Word of the Day: Malfeasance

Word of the Day

Today’s word of the day, thanks to the Words Coach, is malfeasance (https://www.wordscoach.com/dictionary). Malfeasance is a noun that refers to “wrongdoing or misconduct especially by a public official” (https://www.merriam-webster.com/dictionary/malfeasance) or “he performance of an act that is legally unjustified, harmful, or contrary to law, especially by a public official or a person in a position of public trust” (https://www.dictionary.com/browse/malfeasance). It is pronounced / mælˈfi zəns / (ibid.).

The word appears in English in the “1690s, from French malfaisance ‘wrongdoing,’ from malfaisant, from mal- ‘badly’ (see mal-) + faisant, present participle of faire ‘to do,’ from Latin facere ‘to do’ (from PIE root *dhe- ‘to set, put’).

“[S]pecifically, the doing of an act which is positively unlawful or wrongful, in contradistinction to misfeasance, or the doing of a lawful act in a wrongful manner. The term is often inappropriately used instead of misfeasance. [Century Dictionary]” (https://www.etymonline.com/search?q=malfeasance). The list of words that may have derived in part from that PIE root *dhe- is several dozen words long.

On this date in 1989, Speaker of the US House of Representatives James Claude Wright, Jr. (1922-2015; better known as Jim Wright) announced his resignation from the post of Speaker as soon as the House could choose a replacement for him (https://en.wikipedia.org/wiki/Jim_Wright).

After serving in the Army Air Force in World War 2, Wright went into business briefly before running for the Texas House of Representatives in 1946. He served one turn before being defeated in 1948. He then became the mayor of Weatherford, TX, a town of a little more than 8,000 residents, in 1950; he served in that role for one term. In 1954, Wright was elected to the US House of Representatives, representing a Congressional district that included Fort Worth and his hometown of Weatherford.

From this point on, Wright gradually rose in the Democratic Party’s leadership in the House. The Democrats controlled the House from 1955 to 1995, so being in the leadership meant that he had a fair amount of power. In 1971, he became a majority whip—that is someone who is responsible for whipping up votes for bills that the leadership wants to see passed. In 1976, when House Majority leader Tip O’Neill moved up to become the Speaker of the House, Wright narrowly won the position as majority leader.

The wiki says, “though Wright never chaired a House committee or a high-profile subcommittee, he used his outgoing personality to obtain commitments from friends and his two decades of seniority on the Public Works Committee to amass obligations from colleagues by helping secure funding for federal buildings, roads, highway interchanges, and water projects. These efforts left him well-positioned to campaign for a position in the House leadership when a vacancy occurred” (ibid.). In other words, he was able to secure support from his colleagues by buying them off with taxpayer money.

In 1986, O’Neill retired from the Speakership after 10 years, and Jim Wright easily won the speakership. “At the time, Wright stated that being speaker of the House ‘is the greatest responsibility that can come to a lawmaker anywhere in the world’” (ibid.).

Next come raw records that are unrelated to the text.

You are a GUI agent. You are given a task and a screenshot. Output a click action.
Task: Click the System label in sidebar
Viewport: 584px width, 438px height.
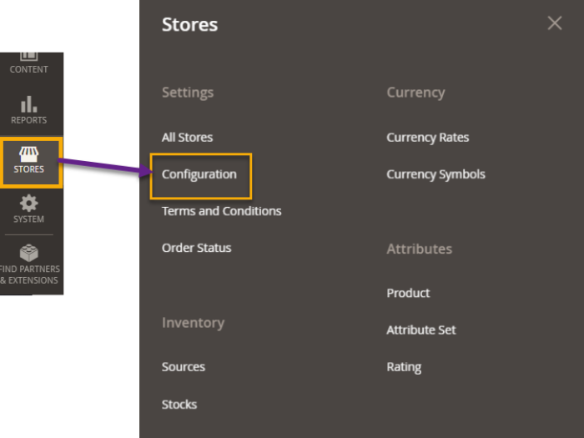29,219
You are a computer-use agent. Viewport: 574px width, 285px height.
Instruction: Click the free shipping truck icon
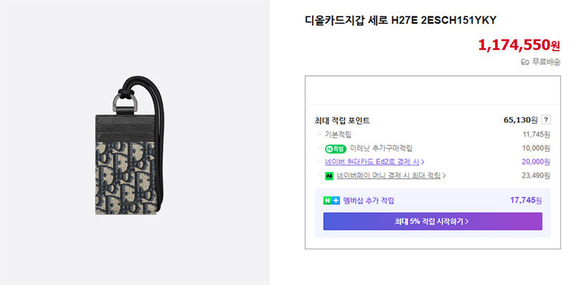click(x=525, y=62)
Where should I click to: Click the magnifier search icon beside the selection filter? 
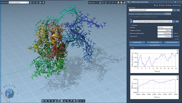[43, 2]
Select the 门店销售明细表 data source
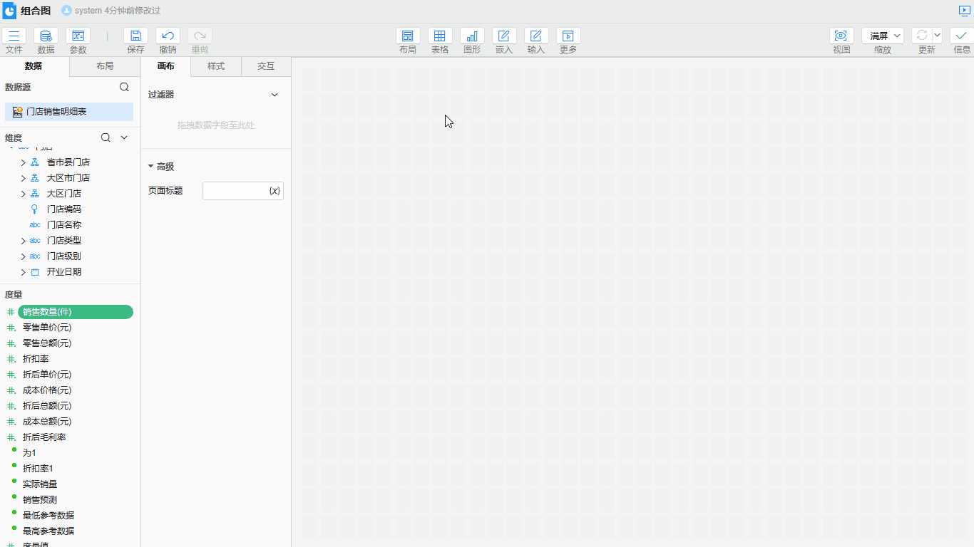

So what happened? Why did he resign from the position of Speaker of the House after just two years. Part of it was that there was a House Ethics Committee report that said that Wright has used bulk purchases of his book Reflections of a Public Man to earn money in excess of what he would normally have been able to learn from speaker fees. Buying a politician’s book in bulk can provide income for that politician or income for their re-election fund. Wright was also accused of getting his wife a do-nothing job so that it wouldn’t look like an influence-peddling kind of gift. In addition, Wright was accused of being involved in the Savings and Loan crisis of the 1980s, a crisis which involved contributions from Charles Keating, who was at the center of the crisis, to Wright, contributions that saved Wright from financial ruin.

Wright claimed before his death that resigning as Speaker of the House was something he regretted, that resigning was a miscalculation at the time. I disagree. There was plenty of evidence against Wright’s having been guilty of malfeasance, and when a politician gets caught with their hand in the cookie jar, they ought to resign. Better yet, politicians should not engage in malfeasance. Better yet, people should not make a career out of politics; they should serve a few years and then do something else and let someone else have a chance to serve. Because politicians who serve for decades are usually serving themselves first.